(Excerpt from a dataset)
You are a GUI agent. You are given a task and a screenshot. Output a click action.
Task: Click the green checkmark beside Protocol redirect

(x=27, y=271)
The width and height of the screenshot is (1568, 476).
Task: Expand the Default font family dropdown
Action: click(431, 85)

# [Work to complete]
Repeat the data, substituting "red" for "green" and leaving the rest unchanged.

# [Response for this exercise]
You are a GUI agent. You are given a task and a screenshot. Output a click action.
Task: Click the red checkmark beside Protocol redirect

(x=27, y=271)
The width and height of the screenshot is (1568, 476).
Task: Expand the Default font family dropdown
Action: click(431, 85)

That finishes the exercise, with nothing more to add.